Today at Crystalaire it was cold and calm, with only high clouds, so we were able to do some high flights for further preparation for my Commercial practical test. Most of it went well, except for some areas I'll delve into below. Four flights, one of them the highest tow I've ever taken so we would have time for a lot of air work. We covered many things, including: all tow signals, boxing the wake (my first time in a Grob 103), steep turns (nailed it!), stalls and detection of incipient stalls (straight, turning, with and without spoilers), spin awareness (we couldn't really get it to spin), hard slips (harder to control in the Grob than in Blaniks), slack line, slack line in turns, precision landings.
Slack line in turns gave me lots of trouble. This instructor teaches yet another method. When I first learned to fly, slack removal was accomplished by yawing the glider away from the towplane and then straightening it out just as the slack comes out. I learned to do that really well and smoothly. When I first trained for Commercial about two years ago, the instructor said current practice had switched to a "do nothing" method. Basically you realign the glider with the towplane and let the slack come out gradually as the glider slows down. This time around, the approach is a "climb and dive" method: align the glider and climb parallel to the towplane to slow down, then dive slightly and come back behind the towplane just as the slack comes out and the glider's speed again matches the plane's speed. I took several times to get what he was trying to show, and finally got some really good recoveries on the right side (left turns). On the left side, I got way out of line - I think I was diving and realigning way too early, causing even more slack. One time it came out so abruptly that I broke the weak link. Another time the slack got so big that we released from tow. This was really weird and difficult - not natural at all. Before today I'd had 275 flights, some with strong turbulence on tow, and I've never even come close to breaking a rope or getting such a huge loop of slack line. We debriefed about it later, and I'll study the book and we'll try it some more next time. I will learn to do it this way, but I want to think about it some before I try to teach it. This really seems much more complicated than it needs to be. I thought about practicing on Condor, but he says Condor doesn't allow slack. If any readers have comments on this topic, I'd like to hear them.

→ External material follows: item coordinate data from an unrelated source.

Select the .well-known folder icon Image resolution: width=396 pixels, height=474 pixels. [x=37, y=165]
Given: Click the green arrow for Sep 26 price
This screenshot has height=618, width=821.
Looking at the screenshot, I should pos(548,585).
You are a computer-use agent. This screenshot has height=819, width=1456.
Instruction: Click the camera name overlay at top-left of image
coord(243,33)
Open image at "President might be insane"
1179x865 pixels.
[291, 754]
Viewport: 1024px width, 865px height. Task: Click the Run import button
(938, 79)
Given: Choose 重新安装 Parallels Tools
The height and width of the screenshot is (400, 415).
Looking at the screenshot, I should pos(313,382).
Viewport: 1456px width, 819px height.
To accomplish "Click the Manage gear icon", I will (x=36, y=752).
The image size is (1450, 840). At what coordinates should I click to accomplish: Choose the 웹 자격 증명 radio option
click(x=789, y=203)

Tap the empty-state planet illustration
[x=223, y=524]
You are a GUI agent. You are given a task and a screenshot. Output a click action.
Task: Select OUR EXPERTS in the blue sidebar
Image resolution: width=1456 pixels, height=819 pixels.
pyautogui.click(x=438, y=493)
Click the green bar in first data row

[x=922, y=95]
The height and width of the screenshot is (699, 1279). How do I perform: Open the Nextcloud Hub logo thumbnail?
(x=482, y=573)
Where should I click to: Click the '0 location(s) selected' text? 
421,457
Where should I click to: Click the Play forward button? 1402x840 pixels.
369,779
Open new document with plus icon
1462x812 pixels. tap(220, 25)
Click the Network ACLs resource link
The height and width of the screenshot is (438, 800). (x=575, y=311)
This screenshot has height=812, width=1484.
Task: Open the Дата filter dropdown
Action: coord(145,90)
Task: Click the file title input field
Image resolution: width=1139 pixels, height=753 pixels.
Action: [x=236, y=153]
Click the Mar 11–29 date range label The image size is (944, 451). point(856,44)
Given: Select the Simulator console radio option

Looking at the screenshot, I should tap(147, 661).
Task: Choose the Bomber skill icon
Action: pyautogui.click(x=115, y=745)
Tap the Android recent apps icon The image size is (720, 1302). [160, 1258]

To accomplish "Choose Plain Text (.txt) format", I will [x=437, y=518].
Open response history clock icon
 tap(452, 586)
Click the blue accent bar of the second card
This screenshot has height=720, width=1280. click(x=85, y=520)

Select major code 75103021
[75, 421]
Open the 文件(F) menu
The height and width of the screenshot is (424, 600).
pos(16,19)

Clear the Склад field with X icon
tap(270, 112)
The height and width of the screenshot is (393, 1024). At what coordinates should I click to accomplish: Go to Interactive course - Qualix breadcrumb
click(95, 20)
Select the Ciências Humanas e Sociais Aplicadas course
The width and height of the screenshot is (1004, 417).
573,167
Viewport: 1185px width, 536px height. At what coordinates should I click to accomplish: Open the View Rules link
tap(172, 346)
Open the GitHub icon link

Precision landing is giving me some trouble, probably because I've not tried to do many of them in the Grob. Only about 20% of my flights have been in the Grob, and many of the landings were on long runways as opposed to the short-field landings we practiced so much in the Blaniks. We realized I was not using an aiming point but rather I was aiming for the touchdown point and not doing a sharp roundout, so I worked on that. (On the plus side, my speed control was much better than last time!) Also, I need to do a paradigm shift: initially I was taught to not touch the spoilers hardly at all after roundout: adding them can cause a hard landing, and closing them can cause ballooning. But I need to break out of that model and gently adjust spoilers to effect the touchdown exactly where I want it. I think that's harder in the Grob because the spoiler control is stiff and hard to finesse. CFI's recommendation is to brace my arm against the side, and use wrist motion rather than arm muscle to move it a tiny amount. So that's on the agenda for my next session.
1 comment:
I don't think there's any single method of recovering from a slack rope. The objective is fairly clear: to wind up with the rope extended and speeds matched. But the means of getting there involve so many variables that the only effective teacher is experience. Sort of like thermalling.